Barbara Wedehase, MSW, CGC
Joseph Muenzer, MD, PhD
Melatonin has been successfully used in improving the sleep of individuals with MPS and related diseases. Melatonin is a hormone secreted by the pineal gland. Melatonin secretion is inhibited by environmental light and stimulated by darkness. Secretion of melatonin at night is highest in children and decreases with age. Melatonin use has been suggested for easing insomnia and combating jet lag. Although melatonin is not approved by the FDA as a drug product, it has been classified as an orphan drug since November 1993 for the treatment of circadian rhythm sleep disorders in blind people with no light perception.
Children with an MPS disorder may experience difficulty getting to sleep, frequent waking or a combination of both. Melatonin has been used with success by increasing the blocks of sleep, but it’s important to be aware that melatonin will not lead to normal sleep.
A week prior to beginning melatonin, keep a sleep diary noting the time the child falls asleep, how long he/she sleeps, and periods of waking. Continuing the diary after initiation of melatonin provides assessment of potential benefits.
Melatonin is available in the following forms, tablet, capsule, liquid, lozenges (dissolves in the mouth), and sublingual tablets (dissolves under the tongue). The suggested dose of melatonin is 1mg – 10mg, and it’s recommended that the lowest dose be initially given.

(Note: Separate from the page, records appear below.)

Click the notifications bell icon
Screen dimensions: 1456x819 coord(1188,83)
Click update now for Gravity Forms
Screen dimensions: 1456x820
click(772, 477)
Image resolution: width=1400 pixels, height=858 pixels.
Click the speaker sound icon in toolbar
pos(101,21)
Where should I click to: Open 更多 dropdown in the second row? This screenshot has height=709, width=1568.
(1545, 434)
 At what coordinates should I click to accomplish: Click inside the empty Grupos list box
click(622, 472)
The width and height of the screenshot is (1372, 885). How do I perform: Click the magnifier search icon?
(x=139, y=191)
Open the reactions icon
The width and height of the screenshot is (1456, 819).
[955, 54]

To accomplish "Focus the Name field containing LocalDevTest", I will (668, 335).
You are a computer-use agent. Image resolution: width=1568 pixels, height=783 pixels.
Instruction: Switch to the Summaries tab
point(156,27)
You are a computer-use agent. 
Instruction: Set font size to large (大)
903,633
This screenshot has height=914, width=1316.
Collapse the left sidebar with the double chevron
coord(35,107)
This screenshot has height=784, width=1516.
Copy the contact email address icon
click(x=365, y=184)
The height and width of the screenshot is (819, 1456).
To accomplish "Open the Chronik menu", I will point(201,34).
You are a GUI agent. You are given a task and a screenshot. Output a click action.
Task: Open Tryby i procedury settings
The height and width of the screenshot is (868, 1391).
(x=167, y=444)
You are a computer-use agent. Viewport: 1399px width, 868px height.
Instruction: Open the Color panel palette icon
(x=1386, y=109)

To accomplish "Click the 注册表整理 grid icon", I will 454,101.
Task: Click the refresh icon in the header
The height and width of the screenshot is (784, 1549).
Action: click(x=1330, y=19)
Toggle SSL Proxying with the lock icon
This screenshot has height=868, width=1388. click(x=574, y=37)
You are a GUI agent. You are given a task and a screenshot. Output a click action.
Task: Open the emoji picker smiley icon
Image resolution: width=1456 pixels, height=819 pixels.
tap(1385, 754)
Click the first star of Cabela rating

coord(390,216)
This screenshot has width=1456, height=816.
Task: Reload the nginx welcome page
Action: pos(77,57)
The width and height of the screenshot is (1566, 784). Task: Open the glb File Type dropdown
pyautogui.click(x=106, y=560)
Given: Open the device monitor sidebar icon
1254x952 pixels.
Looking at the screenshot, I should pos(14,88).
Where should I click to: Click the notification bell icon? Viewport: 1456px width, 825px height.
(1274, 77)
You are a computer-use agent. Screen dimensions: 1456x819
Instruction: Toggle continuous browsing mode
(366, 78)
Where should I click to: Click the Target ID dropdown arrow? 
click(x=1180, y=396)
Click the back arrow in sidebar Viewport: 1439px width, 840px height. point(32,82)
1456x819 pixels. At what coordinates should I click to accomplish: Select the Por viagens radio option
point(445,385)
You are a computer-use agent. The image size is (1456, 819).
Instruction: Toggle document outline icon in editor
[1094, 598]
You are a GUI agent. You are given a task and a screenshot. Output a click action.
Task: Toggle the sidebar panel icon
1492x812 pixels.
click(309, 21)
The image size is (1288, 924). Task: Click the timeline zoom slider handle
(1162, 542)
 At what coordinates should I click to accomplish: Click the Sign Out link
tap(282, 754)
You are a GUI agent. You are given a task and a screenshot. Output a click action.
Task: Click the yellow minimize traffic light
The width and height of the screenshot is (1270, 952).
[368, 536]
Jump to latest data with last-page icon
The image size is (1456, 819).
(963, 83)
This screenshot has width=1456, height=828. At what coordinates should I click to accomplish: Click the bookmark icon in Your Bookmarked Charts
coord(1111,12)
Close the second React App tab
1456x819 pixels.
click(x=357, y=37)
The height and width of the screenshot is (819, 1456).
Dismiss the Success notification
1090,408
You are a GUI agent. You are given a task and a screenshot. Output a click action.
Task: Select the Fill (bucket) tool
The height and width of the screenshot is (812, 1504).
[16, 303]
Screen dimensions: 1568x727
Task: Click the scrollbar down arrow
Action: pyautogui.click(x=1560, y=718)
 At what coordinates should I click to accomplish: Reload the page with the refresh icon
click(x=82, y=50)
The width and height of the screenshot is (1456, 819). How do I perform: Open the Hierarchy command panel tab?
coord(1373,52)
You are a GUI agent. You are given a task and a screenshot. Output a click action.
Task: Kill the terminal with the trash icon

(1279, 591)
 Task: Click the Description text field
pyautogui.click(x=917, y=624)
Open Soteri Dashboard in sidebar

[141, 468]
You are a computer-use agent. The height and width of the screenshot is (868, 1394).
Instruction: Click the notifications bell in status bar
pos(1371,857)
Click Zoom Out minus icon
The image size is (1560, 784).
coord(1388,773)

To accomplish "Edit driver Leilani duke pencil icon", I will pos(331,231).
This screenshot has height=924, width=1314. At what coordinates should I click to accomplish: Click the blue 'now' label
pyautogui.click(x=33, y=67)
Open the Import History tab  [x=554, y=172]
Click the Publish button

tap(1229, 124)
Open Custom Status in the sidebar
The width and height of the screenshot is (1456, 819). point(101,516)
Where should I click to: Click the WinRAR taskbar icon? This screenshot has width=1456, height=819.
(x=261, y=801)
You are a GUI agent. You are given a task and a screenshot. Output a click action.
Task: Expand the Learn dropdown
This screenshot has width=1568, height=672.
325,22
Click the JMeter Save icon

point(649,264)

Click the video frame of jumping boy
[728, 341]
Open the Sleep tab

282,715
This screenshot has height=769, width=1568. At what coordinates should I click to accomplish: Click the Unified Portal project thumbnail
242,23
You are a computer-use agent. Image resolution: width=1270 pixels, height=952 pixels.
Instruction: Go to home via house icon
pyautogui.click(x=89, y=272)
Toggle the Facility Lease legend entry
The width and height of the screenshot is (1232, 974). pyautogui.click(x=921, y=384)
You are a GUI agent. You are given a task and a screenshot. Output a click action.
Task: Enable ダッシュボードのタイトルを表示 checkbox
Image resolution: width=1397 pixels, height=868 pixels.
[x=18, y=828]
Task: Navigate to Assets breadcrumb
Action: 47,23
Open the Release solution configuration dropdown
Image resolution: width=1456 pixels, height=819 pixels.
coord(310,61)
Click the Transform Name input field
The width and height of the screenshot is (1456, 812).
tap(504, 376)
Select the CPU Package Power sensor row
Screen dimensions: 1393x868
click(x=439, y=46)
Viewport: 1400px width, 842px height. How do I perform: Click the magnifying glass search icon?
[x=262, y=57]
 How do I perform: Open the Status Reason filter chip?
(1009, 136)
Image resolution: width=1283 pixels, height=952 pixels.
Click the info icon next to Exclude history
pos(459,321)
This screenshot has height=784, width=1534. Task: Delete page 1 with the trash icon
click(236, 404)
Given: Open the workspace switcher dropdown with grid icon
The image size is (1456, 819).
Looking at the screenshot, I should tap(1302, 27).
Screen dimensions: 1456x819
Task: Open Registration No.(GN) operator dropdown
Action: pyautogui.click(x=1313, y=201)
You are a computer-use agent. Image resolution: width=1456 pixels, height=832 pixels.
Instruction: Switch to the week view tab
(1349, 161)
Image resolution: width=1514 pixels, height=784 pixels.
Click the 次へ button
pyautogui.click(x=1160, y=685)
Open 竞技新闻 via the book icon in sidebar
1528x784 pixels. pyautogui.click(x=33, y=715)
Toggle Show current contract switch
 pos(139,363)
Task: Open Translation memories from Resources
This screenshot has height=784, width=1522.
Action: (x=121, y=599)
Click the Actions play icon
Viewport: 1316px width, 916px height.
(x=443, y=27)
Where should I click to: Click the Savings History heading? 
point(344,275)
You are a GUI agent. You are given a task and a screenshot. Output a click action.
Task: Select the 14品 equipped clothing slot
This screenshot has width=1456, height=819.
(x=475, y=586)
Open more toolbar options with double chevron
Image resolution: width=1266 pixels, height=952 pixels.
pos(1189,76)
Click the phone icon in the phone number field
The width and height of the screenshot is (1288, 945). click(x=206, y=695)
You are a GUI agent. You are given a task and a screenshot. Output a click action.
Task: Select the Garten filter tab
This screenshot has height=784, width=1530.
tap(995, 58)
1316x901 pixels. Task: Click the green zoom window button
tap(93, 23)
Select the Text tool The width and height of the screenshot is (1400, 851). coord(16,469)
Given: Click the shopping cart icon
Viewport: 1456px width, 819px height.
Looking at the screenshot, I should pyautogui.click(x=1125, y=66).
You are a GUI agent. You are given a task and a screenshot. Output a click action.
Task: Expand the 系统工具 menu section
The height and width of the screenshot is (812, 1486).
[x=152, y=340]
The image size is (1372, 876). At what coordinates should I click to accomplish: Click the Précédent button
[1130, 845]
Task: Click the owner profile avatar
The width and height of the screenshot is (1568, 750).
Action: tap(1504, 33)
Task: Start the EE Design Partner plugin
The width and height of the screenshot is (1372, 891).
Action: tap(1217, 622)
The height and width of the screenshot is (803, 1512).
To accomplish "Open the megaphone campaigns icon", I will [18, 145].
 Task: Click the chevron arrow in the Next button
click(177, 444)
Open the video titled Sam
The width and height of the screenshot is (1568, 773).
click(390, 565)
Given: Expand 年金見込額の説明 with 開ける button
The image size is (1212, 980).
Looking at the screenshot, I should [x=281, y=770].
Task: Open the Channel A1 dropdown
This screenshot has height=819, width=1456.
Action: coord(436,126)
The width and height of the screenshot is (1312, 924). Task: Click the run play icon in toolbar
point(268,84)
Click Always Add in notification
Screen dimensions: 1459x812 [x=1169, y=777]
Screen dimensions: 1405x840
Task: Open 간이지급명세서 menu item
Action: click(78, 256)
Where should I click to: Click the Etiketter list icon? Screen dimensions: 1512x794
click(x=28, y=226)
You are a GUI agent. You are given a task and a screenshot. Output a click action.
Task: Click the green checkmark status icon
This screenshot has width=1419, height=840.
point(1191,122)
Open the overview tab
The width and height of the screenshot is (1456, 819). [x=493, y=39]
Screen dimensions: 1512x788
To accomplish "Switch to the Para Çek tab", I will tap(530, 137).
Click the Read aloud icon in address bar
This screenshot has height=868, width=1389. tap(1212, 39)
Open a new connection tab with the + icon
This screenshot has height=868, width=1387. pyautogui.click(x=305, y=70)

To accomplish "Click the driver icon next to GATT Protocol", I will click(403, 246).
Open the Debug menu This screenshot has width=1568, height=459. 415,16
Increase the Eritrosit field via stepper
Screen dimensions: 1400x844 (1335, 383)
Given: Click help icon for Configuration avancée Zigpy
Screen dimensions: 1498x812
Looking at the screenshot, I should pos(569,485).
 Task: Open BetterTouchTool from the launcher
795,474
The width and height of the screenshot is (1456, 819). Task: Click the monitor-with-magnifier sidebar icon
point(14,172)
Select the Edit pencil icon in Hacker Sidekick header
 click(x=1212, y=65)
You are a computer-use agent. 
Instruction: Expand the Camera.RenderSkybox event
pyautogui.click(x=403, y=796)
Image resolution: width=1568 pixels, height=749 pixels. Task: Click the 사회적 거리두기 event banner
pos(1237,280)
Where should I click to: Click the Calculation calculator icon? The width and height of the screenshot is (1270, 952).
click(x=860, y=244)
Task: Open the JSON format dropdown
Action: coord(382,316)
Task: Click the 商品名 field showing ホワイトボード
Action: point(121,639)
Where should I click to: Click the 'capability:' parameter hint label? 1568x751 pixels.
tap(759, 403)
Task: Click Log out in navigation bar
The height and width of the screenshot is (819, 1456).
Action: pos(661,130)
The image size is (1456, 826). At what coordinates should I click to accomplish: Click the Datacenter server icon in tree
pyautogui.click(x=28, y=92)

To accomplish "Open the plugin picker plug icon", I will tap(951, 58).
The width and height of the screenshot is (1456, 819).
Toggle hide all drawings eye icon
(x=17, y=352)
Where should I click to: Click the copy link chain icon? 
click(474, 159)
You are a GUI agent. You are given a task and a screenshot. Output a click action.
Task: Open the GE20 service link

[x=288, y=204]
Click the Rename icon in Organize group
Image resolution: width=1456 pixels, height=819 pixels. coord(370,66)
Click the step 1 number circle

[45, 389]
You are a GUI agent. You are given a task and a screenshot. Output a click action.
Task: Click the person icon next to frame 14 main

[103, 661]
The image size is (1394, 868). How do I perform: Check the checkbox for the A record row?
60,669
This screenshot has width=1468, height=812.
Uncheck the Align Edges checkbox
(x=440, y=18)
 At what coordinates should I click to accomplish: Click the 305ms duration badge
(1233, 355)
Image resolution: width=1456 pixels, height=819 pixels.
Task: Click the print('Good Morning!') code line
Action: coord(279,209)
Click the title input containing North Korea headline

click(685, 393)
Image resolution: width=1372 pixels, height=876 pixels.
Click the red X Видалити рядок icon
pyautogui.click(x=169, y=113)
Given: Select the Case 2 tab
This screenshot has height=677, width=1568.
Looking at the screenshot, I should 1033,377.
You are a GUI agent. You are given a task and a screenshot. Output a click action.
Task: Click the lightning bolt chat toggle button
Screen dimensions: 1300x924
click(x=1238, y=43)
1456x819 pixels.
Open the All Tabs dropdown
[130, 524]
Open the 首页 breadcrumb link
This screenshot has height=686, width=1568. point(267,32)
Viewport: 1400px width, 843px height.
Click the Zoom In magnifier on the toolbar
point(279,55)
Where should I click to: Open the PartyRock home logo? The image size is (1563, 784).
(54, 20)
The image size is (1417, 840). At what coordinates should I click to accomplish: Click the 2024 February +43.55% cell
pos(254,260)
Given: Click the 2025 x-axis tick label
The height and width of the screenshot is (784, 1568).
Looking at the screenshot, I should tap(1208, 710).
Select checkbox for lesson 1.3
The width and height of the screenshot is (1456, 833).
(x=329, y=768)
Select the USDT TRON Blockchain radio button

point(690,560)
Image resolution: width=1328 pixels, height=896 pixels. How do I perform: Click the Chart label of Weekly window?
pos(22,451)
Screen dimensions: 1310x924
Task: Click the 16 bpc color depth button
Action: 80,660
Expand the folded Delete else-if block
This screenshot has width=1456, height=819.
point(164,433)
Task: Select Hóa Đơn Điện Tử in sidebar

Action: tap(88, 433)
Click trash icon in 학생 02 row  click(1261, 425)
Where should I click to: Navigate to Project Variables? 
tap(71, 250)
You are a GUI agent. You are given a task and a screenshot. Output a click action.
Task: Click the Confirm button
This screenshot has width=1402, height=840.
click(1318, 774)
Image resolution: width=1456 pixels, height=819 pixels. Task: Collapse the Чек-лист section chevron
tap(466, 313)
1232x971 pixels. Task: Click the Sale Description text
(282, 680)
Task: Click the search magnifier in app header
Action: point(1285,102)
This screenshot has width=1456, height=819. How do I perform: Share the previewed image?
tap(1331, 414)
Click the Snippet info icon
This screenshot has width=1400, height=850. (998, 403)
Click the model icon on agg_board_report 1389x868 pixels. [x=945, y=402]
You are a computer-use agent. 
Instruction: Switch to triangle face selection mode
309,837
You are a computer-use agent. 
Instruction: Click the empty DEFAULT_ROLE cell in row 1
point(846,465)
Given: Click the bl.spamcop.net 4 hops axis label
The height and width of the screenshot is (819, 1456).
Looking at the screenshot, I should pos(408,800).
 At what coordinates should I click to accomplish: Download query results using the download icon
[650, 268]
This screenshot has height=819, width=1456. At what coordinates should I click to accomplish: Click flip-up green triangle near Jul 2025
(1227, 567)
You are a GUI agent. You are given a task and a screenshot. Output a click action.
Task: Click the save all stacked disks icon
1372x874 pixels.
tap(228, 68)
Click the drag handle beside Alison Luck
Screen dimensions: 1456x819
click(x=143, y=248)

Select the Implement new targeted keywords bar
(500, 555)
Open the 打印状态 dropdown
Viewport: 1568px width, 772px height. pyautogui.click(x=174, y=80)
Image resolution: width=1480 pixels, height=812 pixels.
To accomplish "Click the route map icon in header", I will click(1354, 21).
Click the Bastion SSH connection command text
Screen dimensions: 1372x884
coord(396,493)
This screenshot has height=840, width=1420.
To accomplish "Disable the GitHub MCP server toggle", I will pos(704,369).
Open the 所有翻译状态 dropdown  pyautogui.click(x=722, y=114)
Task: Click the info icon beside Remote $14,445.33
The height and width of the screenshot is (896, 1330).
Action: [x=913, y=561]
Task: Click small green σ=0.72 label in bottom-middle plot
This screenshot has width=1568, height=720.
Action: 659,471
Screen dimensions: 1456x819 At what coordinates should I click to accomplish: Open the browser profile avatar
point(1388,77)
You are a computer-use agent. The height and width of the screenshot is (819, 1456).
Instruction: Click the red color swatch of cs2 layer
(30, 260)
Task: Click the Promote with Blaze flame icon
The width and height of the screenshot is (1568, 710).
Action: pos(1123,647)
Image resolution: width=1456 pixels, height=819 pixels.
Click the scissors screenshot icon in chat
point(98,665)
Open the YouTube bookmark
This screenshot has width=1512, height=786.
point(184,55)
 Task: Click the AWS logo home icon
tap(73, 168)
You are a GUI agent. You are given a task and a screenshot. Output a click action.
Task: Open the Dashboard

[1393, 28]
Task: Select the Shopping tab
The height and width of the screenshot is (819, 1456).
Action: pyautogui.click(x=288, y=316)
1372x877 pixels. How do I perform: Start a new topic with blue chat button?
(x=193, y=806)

For optimal benefit, develop a bedtime routine that is followed every night and give the melatonin at the same time every night. Avoid use of lights in the bedroom, keeping the room as dark as possible.
Melatonin may cease to work if a change is made in the time it is administered. Most studies with melatonin do not report any adverse effects. Past studies have included blind and mentally retarded children, children with school phobia and children with multiple disabilities. A letter in Lancet * reported six children with multiple neurological deficits, including seizures, who had chronic sleep complaints. Treatment with 5mg of melatonin improved total sleep time and sleep continuity, although four of the children had increased seizure activity. The seizure activity returned to the previous level after the melatonin was stopped.
There is no regulation of melatonin manufacturers and preparations by the FDA. Many companies make melatonin, but we recommend using a reputable manufacturer that makes multiple nutritional supplements. A pharmacist can recommend a specific brand. If one product is ineffective after a 1-2 week trial, we suggest trying another manufacturer since each preparation may be different.
*Sheldon, Stephen, “Proconvulsant effects of oral melatonin in neurologically disabled children”, Lancet 1998; 351; 1254.